Khmer Rouge killers have been captured after three foreign tourists were murdered a decade ago. Tan and Trev wrote that “an Englishman, and Australian and a Frenchman board a train… Before political correctness took hold, some jokes might start with a set-up involving three nationalities. However in 1994, this circumstance was far from a laughing matter. This mix of three tourists, along with 13 Cambodians, were killed when ransom negotiations with the government failed. A decade later, their Khmer Rouge killer has been brought to justice.”
De-mining and victim assistance was included in Cambodia Millenium Development Goals, to be achieved in 2015. A scientific discovery, aland-mine detecting plant, has been made by Danish scientists and will probably benefit the efforts to make the war-torn nation safe from unexploded mines. “AsiaPundit is amazed by this latest piece of bio-technology news, while not specifically Asia related, could have great applications in Cambodia and, eventually, in a unified Korea…. a plant that can detect landmines.”
An alternative to Microsoft proprietary commercial software, Free Open Source Software is making its inroad in Cambodia by efforts of the National Information Communications Technology Development Authority of Cambodia and KhmerOS project of Open Forum of Cambodia, a local non-government organization that hope to foster and facilitate communications in Cambodia. Beth Kanter, a non-profit technology consultant, believes that Open Source is a power, and imagines Cambodia as a Microsoft free zone. “The country’s free software movement is a good way to speed development and computer proliferation in the country.” Santepheap, the Cambodia Weblog, commented. Also, AsiaMedia reported that
” staving off a possible Microsoft monopoly and promoting Khmer-language computing are the driving ideas behind a Cambodian government project that promises to bring free Khmer software to Cambodian computers by next year…A copy of the government's master plan for promoting open source shows the government hopes to install a Khmer-language Linux open source operating system, which would run in place of the Microsoft Windows operating system, by next year. Government computers would then be completely free of Microsoft.”
Khmer-language software has increased the number of Khmer-language weblogs in the Cambodian blogosphere in recent months as more Cambodian computer users find it easier to communicate in their local language. Inside the Cambodian blogosphere, Cambodia webloggers have converted the name of Khmer-language weblog to Klog and Cambodian weblog to Clog.

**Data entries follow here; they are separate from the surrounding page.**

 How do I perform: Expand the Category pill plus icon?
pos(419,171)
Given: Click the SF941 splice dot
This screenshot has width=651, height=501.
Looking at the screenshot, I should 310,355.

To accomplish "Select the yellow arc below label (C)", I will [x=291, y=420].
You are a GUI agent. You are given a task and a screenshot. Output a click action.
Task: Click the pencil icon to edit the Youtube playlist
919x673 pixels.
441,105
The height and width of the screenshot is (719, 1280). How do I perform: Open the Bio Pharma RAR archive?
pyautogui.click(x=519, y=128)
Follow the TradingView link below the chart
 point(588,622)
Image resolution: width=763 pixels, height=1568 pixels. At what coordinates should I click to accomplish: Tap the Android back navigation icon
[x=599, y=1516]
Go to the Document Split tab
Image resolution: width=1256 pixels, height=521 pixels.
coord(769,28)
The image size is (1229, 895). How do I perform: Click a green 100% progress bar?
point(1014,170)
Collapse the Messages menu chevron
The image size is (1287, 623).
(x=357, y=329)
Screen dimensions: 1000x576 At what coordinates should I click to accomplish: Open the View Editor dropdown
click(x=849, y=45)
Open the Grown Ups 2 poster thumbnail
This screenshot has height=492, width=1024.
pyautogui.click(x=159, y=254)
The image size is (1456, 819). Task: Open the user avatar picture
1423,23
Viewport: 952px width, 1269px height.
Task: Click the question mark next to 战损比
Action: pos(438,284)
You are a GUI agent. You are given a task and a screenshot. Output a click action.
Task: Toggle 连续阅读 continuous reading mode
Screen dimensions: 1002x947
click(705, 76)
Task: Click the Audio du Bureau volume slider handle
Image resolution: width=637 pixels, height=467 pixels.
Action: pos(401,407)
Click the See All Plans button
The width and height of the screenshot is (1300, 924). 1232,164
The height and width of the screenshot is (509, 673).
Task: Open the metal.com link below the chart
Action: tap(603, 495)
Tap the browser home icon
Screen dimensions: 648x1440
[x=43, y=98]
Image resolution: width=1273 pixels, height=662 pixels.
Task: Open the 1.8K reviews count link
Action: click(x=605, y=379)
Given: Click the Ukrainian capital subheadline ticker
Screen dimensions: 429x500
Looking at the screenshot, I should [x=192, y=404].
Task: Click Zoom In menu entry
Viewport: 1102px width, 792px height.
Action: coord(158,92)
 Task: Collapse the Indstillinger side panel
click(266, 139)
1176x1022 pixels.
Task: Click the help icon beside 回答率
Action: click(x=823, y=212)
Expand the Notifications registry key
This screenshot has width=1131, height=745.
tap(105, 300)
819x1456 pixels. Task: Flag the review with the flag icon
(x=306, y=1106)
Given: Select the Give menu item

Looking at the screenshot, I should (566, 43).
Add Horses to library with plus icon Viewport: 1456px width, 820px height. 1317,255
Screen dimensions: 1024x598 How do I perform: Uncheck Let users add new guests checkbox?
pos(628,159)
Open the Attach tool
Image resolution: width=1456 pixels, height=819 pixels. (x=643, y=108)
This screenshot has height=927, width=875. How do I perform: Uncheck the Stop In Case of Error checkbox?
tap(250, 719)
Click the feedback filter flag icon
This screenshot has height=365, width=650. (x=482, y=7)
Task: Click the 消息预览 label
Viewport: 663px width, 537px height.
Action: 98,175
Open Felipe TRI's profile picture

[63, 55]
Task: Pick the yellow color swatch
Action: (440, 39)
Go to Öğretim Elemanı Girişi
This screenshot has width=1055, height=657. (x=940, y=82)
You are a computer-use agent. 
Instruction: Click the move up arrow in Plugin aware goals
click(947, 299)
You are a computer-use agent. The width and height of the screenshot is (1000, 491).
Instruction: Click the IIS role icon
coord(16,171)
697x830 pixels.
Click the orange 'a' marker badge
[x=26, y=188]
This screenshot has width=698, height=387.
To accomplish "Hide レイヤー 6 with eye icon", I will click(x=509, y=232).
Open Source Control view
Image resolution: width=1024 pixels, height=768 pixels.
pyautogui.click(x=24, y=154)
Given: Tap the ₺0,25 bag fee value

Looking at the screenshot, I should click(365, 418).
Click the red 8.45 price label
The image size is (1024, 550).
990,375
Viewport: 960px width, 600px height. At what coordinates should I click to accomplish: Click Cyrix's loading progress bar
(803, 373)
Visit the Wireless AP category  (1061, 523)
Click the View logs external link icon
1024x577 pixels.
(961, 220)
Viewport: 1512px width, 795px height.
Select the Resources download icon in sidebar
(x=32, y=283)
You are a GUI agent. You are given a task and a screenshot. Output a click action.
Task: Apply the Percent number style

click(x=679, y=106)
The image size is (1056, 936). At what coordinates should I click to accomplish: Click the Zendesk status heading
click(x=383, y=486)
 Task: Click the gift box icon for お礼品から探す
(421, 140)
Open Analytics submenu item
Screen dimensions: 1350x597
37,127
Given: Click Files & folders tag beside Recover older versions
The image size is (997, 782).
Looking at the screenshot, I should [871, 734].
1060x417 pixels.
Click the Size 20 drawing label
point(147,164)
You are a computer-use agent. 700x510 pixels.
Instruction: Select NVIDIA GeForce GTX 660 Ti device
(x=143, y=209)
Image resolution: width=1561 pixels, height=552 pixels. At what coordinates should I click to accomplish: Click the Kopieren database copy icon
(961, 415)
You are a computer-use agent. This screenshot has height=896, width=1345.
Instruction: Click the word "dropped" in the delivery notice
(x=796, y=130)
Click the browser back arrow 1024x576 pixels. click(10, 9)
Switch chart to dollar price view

PR, a Cambodian-American in the United States, wondered which is the right term to represent people who originally come from Phnom Penh: Phnom Penher or Phnom Penhoi? Provincial people usually call them ‘city citizen’ — Nak Krong, or Nak Phnom Penh in Khmer language. Phnom Penhoi is a French term. It sounds interesting to say New Yorker and Hong Konger, so why not Phnom Penher? This distinguishes them from provincial people, for whom electricity, and many other modern facilities are not comparable to the city. PR also posted an interview of Juliette Binoche with Rithy Panh from a post of message board. Rithy Panh, a director and film maker, talked about his work on memories and identity in a post-genocidal society marked by the ravages of post-colonialism.